▶ [Set problem] Rewrite the material from the line containing "You could be" through the line containing "Privacy Policy (94, 2569)", swapping "Sign Up" for "Register" and keeping everything else unchanged. Give only those lines.

▶ [Records supplied]
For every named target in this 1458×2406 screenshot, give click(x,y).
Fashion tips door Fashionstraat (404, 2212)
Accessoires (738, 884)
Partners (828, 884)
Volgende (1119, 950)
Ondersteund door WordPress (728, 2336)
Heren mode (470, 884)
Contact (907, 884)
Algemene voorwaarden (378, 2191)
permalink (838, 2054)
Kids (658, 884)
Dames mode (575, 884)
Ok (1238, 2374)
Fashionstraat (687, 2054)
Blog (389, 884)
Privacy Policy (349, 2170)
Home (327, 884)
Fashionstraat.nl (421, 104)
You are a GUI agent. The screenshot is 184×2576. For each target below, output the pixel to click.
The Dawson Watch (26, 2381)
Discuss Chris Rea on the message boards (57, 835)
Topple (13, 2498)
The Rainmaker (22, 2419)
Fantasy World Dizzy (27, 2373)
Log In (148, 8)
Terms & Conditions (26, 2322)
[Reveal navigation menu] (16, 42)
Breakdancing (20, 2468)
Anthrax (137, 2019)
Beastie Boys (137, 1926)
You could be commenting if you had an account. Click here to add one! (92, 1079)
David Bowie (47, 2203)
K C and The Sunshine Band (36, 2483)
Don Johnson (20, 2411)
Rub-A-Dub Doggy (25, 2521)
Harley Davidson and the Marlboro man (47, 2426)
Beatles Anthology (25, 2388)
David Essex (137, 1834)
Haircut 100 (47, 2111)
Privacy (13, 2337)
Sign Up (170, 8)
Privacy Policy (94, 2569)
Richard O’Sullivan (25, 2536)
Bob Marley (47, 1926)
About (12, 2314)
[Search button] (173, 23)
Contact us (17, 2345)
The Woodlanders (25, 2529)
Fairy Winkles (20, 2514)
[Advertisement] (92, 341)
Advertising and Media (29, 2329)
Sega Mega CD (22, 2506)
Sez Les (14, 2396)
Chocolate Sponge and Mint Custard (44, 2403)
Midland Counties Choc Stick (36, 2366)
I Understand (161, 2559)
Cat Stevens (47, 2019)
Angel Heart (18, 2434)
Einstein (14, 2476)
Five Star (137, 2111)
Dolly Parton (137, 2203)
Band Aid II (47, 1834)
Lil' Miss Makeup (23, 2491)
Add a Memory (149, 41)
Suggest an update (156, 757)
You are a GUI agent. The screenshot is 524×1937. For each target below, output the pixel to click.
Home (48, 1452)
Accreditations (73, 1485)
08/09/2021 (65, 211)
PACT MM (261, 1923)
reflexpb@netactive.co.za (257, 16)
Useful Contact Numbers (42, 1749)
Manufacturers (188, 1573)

▶ [Response below]
You could be commenting if you had an account. Click here to add one! (92, 1079)
David Bowie (47, 2203)
K C and The Sunshine Band (36, 2483)
Don Johnson (20, 2411)
Rub-A-Dub Doggy (25, 2521)
Harley Davidson and the Marlboro man (47, 2426)
Beatles Anthology (25, 2388)
David Essex (137, 1834)
Haircut 100 (47, 2111)
Privacy (13, 2337)
Register (170, 8)
Privacy Policy (94, 2569)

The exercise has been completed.